Interpretive Summary: Deformed wing virus is the most important honey bee virus worldwide, and is a major factor in honey bee declines. It is essential to understand how this virus interacts with its bee host and how these interactions. Here we describe a virus expression system for DWV using a recently designed infectious cDNA clone of genomic RNA of this virus. We use it to show how this virus moves within honey bee cells and to show that this technique can be used to show how viruses attack bees and how the bee immune system responds. These viruses could possibly also be used to deliver medicines or other defenses to honey bees. The results have importance for researchers of bee viruses and possibly longterm benefits for treating bee disease.

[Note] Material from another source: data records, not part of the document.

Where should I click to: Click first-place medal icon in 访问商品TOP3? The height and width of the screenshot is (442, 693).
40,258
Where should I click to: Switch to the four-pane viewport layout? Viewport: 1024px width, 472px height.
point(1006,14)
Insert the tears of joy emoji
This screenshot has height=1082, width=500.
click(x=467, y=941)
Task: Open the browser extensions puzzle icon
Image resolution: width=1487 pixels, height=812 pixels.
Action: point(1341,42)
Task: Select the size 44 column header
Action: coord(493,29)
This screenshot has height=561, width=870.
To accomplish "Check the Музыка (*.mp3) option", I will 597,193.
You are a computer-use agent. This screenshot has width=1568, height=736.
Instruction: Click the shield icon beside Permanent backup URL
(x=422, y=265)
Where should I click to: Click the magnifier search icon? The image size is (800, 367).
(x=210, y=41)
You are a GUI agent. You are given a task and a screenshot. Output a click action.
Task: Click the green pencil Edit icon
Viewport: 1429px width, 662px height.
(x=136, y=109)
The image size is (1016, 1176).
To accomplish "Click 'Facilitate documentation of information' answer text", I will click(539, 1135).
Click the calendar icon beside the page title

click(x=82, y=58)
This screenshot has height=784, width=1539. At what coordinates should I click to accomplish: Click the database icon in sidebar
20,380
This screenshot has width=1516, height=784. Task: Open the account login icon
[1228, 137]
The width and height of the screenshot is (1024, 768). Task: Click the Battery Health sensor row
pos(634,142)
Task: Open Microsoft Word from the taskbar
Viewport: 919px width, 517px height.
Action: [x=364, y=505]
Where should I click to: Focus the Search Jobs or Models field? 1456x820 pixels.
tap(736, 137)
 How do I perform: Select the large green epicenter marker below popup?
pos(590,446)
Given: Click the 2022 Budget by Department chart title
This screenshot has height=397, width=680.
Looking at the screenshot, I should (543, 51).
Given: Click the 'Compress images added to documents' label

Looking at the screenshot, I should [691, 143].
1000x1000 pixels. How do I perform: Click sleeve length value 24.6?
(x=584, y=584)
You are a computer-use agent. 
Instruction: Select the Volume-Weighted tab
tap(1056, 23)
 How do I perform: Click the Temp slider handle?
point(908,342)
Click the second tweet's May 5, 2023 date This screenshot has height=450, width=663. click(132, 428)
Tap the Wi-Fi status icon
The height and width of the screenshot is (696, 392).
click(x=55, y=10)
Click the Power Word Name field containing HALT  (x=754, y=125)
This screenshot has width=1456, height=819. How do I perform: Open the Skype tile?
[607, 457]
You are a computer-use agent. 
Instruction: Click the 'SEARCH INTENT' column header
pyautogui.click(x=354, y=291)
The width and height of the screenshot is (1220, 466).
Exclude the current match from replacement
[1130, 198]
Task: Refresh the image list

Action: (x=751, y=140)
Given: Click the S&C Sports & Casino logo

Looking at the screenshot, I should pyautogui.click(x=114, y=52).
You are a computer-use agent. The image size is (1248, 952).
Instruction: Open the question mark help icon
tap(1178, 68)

Technical Abstract: We developed a honey bee RNA-virus vector based on the genome of a picorna-like Deformed wing virus (DWV), the main viral pathogen of the honey bee (Apis mellifera). To test the potential of DWV to be utilized as a vector, the 717 nt sequence coding for the enhanced green fluorescent protein (eGFP), flanked by the peptides targeted by viral protease, was inserted into an infectious cDNA clone of DWV in-frame between the leader protein and the virus structural protein VP2 genes. The in vitro RNA transcripts from egfp-tagged DWV cDNA clones were infectious when injected into honey bee pupae. Stable DWV particles containing genomic RNA of the recovered DWV with egfp inserts were produced, as evidenced by cesium chloride density gradient centrifugation. These particles were infectious to honey bee pupae when injected intra-abdominally. Fluorescent microscopy showed GFP expression in the infected cells and Western blot analysis demonstrated accumulation of free eGFP rather than its fusions with DWV leader protein (LP) and/or viral protein (VP) 2. Analysis of the progeny egfp-tagged DWV showed gradual accumulation of genome deletions for egfp, providing estimates for the rate of loss of a non-essential gene an insect RNA virus genome during natural infection.